Data scientists do things like: data munging, analysis, and writing implementations of machine learning algorithms for production. But Data Scientists are defined by experiments. Which distinguishes them from a data analyst or a machine learning engineer.
So, Data Scientists have to be great at doing experiments.
You can not give a guarantee of being faster and clever as an efficient Data Scientist. You can become an efficient data scientist by doing more and more experiments and getting better and faster by doing experiments.
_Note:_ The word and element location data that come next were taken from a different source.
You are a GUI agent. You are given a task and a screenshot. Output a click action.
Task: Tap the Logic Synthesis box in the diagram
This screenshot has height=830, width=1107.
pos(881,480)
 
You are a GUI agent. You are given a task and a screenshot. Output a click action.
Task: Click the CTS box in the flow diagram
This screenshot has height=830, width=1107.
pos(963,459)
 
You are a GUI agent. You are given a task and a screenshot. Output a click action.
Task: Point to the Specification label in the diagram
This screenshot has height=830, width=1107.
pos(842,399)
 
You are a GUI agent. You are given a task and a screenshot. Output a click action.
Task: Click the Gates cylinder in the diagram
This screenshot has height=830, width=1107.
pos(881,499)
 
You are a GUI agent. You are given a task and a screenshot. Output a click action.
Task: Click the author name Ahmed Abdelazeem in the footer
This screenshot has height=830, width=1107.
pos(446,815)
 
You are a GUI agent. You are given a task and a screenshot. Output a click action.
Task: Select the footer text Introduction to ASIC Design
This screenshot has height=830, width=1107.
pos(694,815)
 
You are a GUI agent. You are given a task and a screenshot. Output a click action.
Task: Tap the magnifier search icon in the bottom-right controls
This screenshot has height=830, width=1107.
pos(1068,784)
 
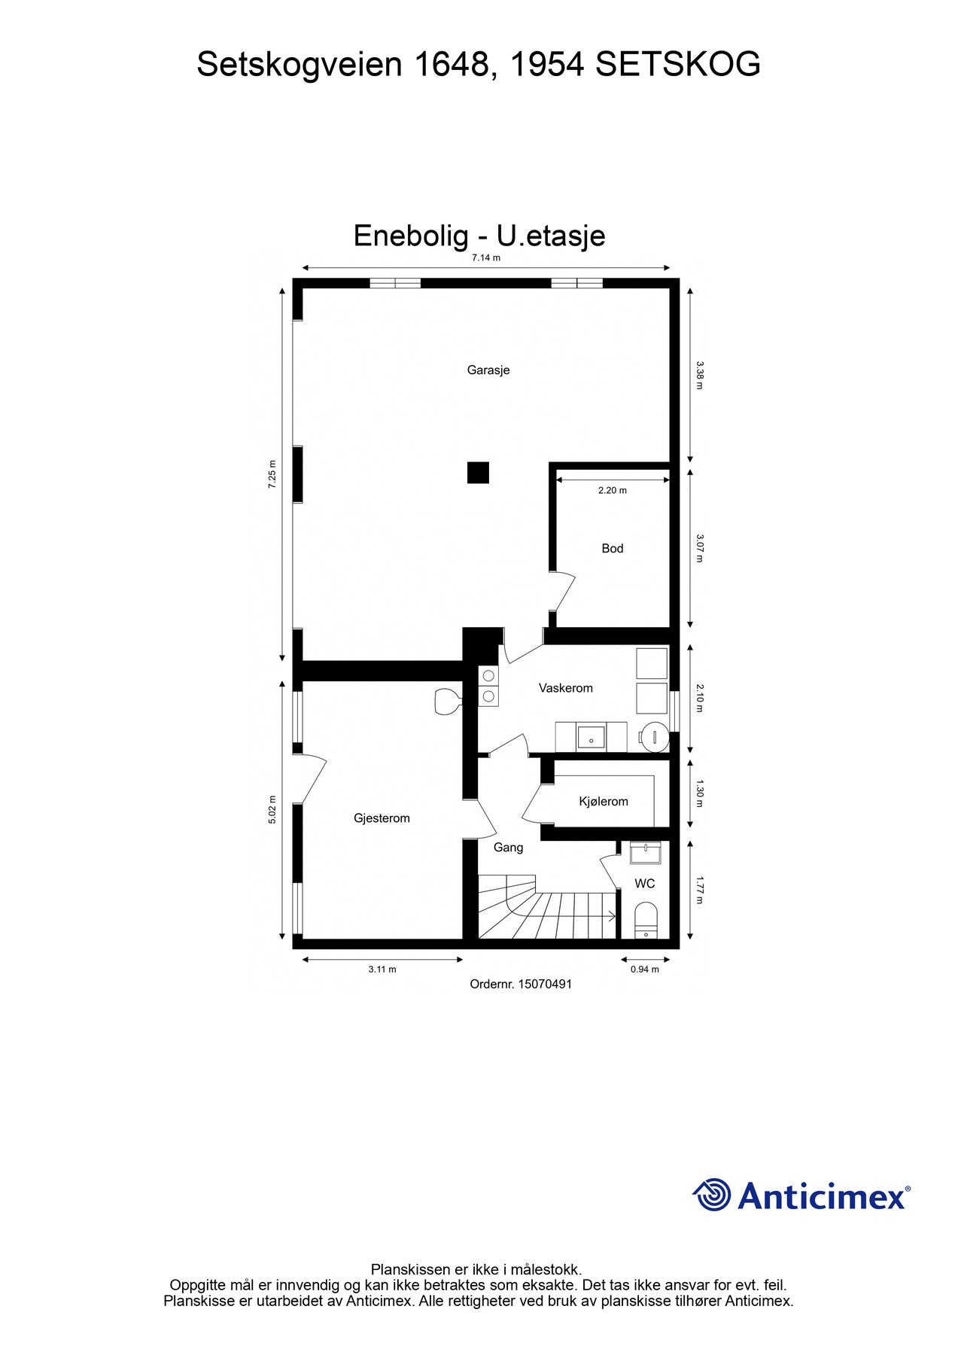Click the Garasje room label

There are some of the things which many Data Scientists lack which are:-
The best way to measure the uncertainty statistically is Standard Error in the mean. This means the results may have some means of something like mean of f1 scores in 10 folds in Cross-Validation or mean precision of 10 rankings in 1000 different arguments.
You don’t need to the statistical significance of tests but you must know how uncertain your results are. The Standard Error in mean helps you for this as it finds uncertainty in tests you have separated.
Big Data is Slow
Big data is slow. So use small data as you don’t want to be slow. Most of the time big data is no needed but if it’s necessary to check it twice that it’s really that much important.
You want the dataset bigger but not to have uncertainty in the results so you can differentiate the result. If you cant than big data is just waste of time. The main cause of slow experiments is Big Data don’t do it.
No use of Big Data Tools
As you are having small data as the earlier point being faster so don’t use any Big Data Tool like Spark it makes terribly slow performance instead use Pandas or Scikit-Learn.
Use of good IDE
IDE stands for Integrated Development Environment. Use decent IDE like pycharm and learn how to use it in a proper manner. Most useful features of the pycharm are as follows:-
- Viewing Parameters of class and methods
- Quick Search
If the experiment is too slow after reducing the dataset size than you get benefits of Code Optimisation. Balancing all the running experiments with code optimization while running the code.
Data Scientists must know the basics of Code Optimisation. One of the code optimization basic is using Profilers. Profilers will tell you which of the bits are slow and you can change those bits until they increase the speed or performance. After that doing the process as a loop and finding all the slower bits and correcting them.